(VORGEGEBENER TEXT):
....................
Es fehlt an Sportstätten
Doch nicht nur (angehende) Übungsleiterinnen und Übungsleiter werden in Lich mit offenen Armen empfangen. »Wir brauchen Menschen, die betreuen, organisieren, managen, verwalten, trainieren, anleiten, feiern, schreiben, reden und vieles andere mehr können«, heißt es auf der Internetseite des Vereins. Und so wirbt Freitag beispielsweise auch für den Vereins-manager-Kurs des Landessportbundes. »Der ist total interessant, mit spannenden Referenten. Da lernt man viele Dinge, die man auch beruflich gut gebrauchen kann.«
Ein weiteres Problem der Licher ist die Tatsache, dass die Infrastruktur in den vergangenen Jahren nicht mit dem starken Bevölkerungswachstum in der Stadt an der Wetter Schritt gehalten hat. »Die letzte Sporthalle, die eröffnet wurde, ist die Dietrich-Bonhoeffer-Halle. Und das war 1978«, sagt Brigitte Freitag. Seitdem habe nicht nur die Einwohnerzahl deutlich zugenommen, auch die Vereinslandschaft und das Sportangebot sind gewachsen. Das hat aus Sicht des TV dazu geführt, dass es zu wenig Sportstätten gibt. Um die Situation zu verdeutlichen, nennt Freitag zwei Beispiele: »Heute treiben - Gott sei Dank - viele Senioren im Gegensatz zu früher Sport, und manche kommen erst mit 60 oder 65 in den Sportverein. Aber in die Schulsporthallen, die wir früher meist schon ab 13 Uhr nutzen konnten, kommen wir erst ab 16.30 Uhr rein, weil sie die Schulen nachmittags selbst für ihr Angebot benötigen.«
Somit konkurrieren auch in Lich verschiedene Vereine vor allem in den Wintermonaten um die raren Hallenzeiten in der Dietrich-Bonhoeffer- und der kleineren Erich-Kästner-Halle, in der Ballsportwettbewerbe kaum möglich sind. Der TV-Vorstand hat wenig Hoffnung, dass sich die angespannte Hallensituation in absehbarer Zeit ändern wird. »Die Basketballer träumen von einer eigenen Halle, der VfR träumt von einer Soccerhalle - vielleicht kommen wir mit allen Vereinen zu einer gemeinsamen Lösung«, denkt Freitag über den eigenen Tellerrand hinaus.
....................
(ERFASSTE DATEN):

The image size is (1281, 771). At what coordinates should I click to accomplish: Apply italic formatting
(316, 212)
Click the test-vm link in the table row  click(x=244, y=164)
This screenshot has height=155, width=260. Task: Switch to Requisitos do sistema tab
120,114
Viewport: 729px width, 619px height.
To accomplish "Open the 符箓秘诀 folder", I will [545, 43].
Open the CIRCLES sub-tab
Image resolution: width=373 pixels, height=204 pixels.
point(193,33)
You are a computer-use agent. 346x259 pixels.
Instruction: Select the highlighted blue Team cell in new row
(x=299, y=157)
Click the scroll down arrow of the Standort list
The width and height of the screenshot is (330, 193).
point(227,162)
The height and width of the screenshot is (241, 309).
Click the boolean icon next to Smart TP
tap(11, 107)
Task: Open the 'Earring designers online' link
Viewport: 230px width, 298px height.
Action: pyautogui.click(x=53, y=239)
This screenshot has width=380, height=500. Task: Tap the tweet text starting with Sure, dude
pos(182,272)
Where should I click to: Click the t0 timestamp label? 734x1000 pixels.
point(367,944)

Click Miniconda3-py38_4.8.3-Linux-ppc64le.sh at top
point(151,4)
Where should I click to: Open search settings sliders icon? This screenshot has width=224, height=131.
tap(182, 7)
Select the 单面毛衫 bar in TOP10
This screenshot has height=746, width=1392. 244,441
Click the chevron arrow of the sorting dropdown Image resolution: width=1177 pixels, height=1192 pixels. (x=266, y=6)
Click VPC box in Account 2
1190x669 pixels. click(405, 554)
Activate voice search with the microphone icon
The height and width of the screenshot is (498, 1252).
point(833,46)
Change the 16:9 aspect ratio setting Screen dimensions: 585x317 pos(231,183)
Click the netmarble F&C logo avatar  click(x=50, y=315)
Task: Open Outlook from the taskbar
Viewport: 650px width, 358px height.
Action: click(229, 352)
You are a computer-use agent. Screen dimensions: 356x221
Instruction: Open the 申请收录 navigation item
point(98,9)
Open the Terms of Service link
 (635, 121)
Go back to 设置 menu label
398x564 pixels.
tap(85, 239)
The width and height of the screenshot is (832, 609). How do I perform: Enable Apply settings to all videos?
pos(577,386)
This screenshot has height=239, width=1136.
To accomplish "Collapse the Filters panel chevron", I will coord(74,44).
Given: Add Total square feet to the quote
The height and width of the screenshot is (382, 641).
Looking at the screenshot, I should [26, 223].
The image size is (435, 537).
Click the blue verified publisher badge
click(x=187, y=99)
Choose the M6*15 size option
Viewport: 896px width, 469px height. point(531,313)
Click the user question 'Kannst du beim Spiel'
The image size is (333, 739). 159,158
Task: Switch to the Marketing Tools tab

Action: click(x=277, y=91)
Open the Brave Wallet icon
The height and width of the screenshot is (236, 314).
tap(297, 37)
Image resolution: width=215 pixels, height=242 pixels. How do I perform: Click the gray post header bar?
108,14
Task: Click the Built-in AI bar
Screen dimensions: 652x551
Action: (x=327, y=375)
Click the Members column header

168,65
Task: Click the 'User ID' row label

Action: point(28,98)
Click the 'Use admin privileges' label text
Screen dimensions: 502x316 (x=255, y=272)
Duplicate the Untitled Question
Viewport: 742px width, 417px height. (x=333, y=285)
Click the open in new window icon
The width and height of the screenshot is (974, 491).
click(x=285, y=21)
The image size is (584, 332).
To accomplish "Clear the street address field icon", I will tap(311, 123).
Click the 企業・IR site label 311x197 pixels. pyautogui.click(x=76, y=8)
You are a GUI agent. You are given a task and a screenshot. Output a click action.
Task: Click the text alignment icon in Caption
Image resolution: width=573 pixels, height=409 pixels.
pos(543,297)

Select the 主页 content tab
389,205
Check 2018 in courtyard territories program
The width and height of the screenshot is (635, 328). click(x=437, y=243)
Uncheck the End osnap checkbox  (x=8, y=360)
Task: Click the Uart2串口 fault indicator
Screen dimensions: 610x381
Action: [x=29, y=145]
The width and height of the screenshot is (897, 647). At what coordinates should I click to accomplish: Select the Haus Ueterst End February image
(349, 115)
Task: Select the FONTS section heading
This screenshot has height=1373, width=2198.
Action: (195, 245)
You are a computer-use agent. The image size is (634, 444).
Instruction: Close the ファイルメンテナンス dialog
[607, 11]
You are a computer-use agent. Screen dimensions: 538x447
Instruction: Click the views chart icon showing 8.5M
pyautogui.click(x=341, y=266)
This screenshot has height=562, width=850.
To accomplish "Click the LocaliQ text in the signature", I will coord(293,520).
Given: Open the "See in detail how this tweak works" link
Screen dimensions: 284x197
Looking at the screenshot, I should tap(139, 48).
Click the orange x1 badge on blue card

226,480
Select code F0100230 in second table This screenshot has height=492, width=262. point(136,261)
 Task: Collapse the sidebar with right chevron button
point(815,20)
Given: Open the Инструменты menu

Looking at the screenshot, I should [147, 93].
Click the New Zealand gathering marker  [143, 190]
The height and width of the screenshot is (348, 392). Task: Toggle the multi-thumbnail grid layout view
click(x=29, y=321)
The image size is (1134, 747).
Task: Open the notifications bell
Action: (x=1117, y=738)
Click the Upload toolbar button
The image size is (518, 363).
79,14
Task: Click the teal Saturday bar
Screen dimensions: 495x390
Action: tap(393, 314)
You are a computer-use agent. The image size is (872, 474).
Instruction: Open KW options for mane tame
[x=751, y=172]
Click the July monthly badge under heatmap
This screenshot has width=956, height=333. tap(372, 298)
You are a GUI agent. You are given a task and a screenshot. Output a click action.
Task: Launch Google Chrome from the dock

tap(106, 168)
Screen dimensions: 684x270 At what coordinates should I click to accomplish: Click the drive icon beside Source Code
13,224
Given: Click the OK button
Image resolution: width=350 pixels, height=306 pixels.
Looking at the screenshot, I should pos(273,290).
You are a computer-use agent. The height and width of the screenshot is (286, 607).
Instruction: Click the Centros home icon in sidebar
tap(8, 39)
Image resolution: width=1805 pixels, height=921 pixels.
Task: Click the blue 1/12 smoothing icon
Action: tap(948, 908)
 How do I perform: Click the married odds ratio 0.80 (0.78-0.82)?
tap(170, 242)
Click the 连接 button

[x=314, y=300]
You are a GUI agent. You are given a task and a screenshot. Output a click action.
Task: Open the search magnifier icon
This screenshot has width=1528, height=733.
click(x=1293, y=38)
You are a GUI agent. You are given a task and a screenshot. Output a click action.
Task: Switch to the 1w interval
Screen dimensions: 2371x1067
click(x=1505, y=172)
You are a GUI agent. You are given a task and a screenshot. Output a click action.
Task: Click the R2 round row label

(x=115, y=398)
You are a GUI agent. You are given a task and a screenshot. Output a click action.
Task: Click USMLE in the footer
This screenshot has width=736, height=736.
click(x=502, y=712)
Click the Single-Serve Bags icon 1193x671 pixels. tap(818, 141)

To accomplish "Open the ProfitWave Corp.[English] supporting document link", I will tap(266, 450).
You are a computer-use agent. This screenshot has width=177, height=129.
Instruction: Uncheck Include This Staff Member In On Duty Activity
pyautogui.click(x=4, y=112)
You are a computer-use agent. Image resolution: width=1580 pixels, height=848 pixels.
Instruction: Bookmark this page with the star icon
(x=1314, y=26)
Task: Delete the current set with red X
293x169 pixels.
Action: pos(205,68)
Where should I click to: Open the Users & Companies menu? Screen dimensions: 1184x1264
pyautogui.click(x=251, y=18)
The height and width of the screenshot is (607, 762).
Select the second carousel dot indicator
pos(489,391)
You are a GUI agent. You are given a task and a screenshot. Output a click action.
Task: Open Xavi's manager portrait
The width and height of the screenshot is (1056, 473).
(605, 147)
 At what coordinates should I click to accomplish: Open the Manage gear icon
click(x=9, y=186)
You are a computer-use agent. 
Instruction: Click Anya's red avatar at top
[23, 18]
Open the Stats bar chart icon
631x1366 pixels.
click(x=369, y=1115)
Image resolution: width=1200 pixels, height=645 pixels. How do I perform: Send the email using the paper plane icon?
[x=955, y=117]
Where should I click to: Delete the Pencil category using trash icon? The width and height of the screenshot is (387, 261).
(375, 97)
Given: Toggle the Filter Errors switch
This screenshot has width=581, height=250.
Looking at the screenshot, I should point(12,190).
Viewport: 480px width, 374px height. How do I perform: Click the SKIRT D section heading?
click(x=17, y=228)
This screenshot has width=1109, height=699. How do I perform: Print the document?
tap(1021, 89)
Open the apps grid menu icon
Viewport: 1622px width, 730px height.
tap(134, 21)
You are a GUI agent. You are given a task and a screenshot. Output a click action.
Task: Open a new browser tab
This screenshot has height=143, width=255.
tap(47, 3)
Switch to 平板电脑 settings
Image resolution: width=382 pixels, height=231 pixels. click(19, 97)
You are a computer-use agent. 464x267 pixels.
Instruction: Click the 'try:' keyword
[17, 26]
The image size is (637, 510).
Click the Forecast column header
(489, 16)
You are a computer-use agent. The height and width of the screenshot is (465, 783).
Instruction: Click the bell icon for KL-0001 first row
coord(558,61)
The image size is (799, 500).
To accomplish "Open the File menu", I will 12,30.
....................
(AUFGABENSTELLUNG):
#1 Erklären Sie in ein bis drei Sätzen, warum es laut dem Text über die Licher Sportstätten aus Sicht des TV zu wenige Sportstätten gibt.
#2 Setzen Sie bitte den Text über die Licher Sportstätten im Anschluss an seinen letzten Satz fort.

(LÖSUNGEN):
#1 Die Infrastruktur hat in den vergangenen Jahren nicht mit dem starken Bevölkerungswachstum in Lich Schritt gehalten. Die letzte neue Sporthalle, die Dietrich-Bonhoeffer-Halle, wurde 1978 eröffnet. Seitdem sind die Einwohnerzahl, die Vereinslandschaft und das Sportangebot gewachsen.

#2
Es fehle in Lich vor allem eine weitere Halle, die auch für Ballsportarten genutzt werden könne. Derzeit kommt noch hinzu, dass sich in Lich die Sanierung des Bürgerhauses in die Länge zieht. »Vor nächstes Jahr können wir da sicher nicht rein«, meint Freitag - und Ballsport sei dann dort ohnehin nicht mehr möglich. Zudem werde der Saal des Öfteren vermietet, zum Beispiel für Tagungen, sodass der Verein dann das Bürgerhaus gar nicht nutzen könne. »Mit kleineren Räumlichkeiten sind wir gut bedient«, sagt Freitag, zumal der Turnverein zwei Räume angemietet hat, in denen Reha- oder Seniorensport angeboten wird.
Angebot soll Trends berücksichtigen
Die TV-Verantwortlichen suchen nun auch in Gesprächen mit den Stadtverantwortlichen nach Lösungen, um zusätzlich Outdoor-Sport anzubieten. Überhaupt: Das Angebot des Vereins soll sich verändern und noch stärker auf die Bedürfnisse der Mitglieder zugeschnitten werden. Sie können über ein Formular auf der Internetseite ihr Wünsche äußern. »Im Sport gibt es ja immer neue Trends. Das hat man in der Pandemie gesehen, als plötzlich ganz viele Hula-Hoop gemacht haben. Wir wollen nicht auf jeden Zug aufspringen, aber wenn neue Ideen kommen, sind wir gerne dabei. Oder vielleicht gibt es Übungsleiter, die bei uns eine neue Sportart anbieten wollen«, sagt Freitag.
Der TV Lich ist für vieles offen - wie wohl jeder Verein vor allem für engagierte Menschen, die Verantwortung übernehmen möchten.